地方自治体のデジタル推進案件もチェック
地方を拠点に活動するフリーランスは、自分が住む街や馴染みのある地域の「地方自治体」に関する仕事に携わってみるのも良いでしょう。かつては大手企業が独占するイメージが強かった自治体の仕事ですが、現在は「自治体DX」と呼ばれる行政のデジタル化が加速しており、フリーランスが活躍できるチャンスも格段に広がっています。
「自治体DX」で高まるフリーランスのニーズ
「自治体DX」とは、行政手続きのデジタル化や役所内部のデータ連携を通じて、住民の利便性を高め、同時に業務の効率化を図る取り組みのことです。たとえば、スマートフォンから子育て支援の申請ができたり、窓口の混雑状況をリアルタイムで確認できたりといった変化がこれにあたります。現在、全国の自治体で取り組みが行われている一方で、大きな課題となっているのが人材不足です。大規模なシステム開発は大企業が担うとしても、そのシステムを現場でしっかりと運用していくためにはITの専門知識を有する人材が欠かせません。現場の悩みに寄り添い、ともに課題を解決していくフリーランスの存在感は、これからますます高まっていくはずです。
どのような案件があるのか
地方自治体の仕事と聞くと、高度なプログラミングや複雑なシステム構築といった仕事を想像する方も多いかもしれません。
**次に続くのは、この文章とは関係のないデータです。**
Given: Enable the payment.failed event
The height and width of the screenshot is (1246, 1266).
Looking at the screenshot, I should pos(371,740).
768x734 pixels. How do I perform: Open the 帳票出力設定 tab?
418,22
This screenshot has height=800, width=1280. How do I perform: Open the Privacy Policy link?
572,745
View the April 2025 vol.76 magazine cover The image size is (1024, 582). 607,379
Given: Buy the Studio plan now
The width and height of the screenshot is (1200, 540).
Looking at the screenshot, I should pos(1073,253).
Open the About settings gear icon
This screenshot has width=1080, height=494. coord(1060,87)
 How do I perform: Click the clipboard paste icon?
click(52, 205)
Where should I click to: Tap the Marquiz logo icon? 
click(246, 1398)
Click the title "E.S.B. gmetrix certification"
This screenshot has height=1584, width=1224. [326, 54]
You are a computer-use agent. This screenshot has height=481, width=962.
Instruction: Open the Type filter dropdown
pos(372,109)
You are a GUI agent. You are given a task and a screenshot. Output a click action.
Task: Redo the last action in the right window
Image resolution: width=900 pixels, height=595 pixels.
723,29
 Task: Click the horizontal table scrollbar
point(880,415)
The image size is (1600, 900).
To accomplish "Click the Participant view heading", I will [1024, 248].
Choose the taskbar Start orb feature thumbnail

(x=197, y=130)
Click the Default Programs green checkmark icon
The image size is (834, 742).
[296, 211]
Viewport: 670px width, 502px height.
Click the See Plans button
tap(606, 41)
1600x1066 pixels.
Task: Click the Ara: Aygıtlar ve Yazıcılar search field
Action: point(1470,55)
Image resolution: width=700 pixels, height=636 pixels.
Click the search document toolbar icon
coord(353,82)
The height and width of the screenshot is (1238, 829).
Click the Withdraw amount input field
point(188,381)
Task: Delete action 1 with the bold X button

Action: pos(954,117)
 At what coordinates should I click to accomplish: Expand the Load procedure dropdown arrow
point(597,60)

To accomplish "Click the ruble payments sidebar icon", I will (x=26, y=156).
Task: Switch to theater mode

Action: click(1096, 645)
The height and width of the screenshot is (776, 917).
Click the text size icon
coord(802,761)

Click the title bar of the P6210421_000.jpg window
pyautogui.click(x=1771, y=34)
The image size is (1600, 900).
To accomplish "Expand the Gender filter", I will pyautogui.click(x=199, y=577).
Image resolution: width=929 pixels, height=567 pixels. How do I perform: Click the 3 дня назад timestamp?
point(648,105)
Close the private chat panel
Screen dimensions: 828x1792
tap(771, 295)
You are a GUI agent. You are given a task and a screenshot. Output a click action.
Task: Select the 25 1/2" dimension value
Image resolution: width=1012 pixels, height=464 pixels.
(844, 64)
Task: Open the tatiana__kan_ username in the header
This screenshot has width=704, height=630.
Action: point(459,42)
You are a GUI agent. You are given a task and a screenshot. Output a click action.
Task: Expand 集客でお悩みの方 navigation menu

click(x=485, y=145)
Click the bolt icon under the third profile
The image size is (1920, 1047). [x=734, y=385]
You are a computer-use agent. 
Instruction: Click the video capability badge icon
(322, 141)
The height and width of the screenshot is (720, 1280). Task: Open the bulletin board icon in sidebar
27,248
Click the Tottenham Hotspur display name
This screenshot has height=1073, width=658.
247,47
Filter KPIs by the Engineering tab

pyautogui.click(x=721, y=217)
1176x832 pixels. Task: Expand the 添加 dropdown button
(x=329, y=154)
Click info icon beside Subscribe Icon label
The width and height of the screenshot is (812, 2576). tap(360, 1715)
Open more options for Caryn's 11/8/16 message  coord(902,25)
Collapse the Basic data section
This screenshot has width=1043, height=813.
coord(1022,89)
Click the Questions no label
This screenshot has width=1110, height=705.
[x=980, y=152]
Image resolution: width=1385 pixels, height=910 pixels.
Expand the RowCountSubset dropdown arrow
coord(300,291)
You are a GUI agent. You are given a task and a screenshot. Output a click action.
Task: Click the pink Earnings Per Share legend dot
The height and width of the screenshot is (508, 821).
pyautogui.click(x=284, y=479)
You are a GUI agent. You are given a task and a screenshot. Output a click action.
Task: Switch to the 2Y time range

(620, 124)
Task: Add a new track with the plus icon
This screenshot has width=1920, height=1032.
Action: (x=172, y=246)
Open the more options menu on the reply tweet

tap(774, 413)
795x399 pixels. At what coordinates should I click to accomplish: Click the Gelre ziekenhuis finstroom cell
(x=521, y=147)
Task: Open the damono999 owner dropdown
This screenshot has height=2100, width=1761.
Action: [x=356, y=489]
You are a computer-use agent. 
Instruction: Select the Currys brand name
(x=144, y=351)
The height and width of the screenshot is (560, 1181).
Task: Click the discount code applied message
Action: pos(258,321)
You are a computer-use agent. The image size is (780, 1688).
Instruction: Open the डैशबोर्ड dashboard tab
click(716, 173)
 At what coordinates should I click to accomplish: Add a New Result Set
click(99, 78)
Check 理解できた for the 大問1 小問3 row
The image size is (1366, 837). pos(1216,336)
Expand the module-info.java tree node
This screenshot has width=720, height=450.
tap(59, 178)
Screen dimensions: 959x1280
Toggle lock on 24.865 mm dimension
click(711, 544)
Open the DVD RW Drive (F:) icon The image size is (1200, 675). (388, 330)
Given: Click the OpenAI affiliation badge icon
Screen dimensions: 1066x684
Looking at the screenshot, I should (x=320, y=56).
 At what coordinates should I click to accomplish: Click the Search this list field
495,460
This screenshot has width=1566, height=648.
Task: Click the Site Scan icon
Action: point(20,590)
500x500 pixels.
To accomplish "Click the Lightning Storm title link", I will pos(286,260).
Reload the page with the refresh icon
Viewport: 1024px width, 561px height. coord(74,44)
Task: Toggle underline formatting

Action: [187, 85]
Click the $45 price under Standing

しかし、実際の業務内容は案件によってさまざまです。たとえば、組織全体のデジタル化の道筋を描くエンジニアや、複数のプロジェクトを統括するマネジメント職などを求める自治体もあります。一方で、クリエイティブなスキルが活きる案件も豊富に存在します。たとえば、自治体の公式LINEを構築して市民への情報発信をスムーズにしたり、SNSを活用して地域の魅力を伝える観光PRを企画・運用したりする仕事です。また、これまで紙やFAXで行われていた業務をデジタルツールに置き換える仕事や、地域の魅力を発信するプロモーション動画の編集、さらには高齢者でも使いやすいように配慮したWebサイトのデザイン改修などもあるでしょう。これらの業務は、地方で活動するフリーランスが直接契約で受けやすいサイズ感といえます。
案件獲得のチャンスを広げるには
自治体の案件を獲得するには、まずは公的な情報をこまめに確認する必要があります。各自治体のホームページにある採用情報のほか、国がまとめているデジタル人材の募集状況を確認する習慣をつけましょう。最近では副業やテレワークを前提とした募集も増えているため、自分のスキルがどのような地域で必要とされているのかをまずは把握することが大切です。 地域のビジネスのハブとなっている商工会や商工会議所との繋がりを作ることも非常に重要です。商工会に自分の得意分野を伝えておけば、公募が出る前の段階で声をかけてもらえる機会もあるでしょう。また、地域の活動に積極的に参加して人脈を広げることも意識したい点です。人となりを知ってもらうことで信頼感が生まれ、案件獲得につながるチャンスが広がります。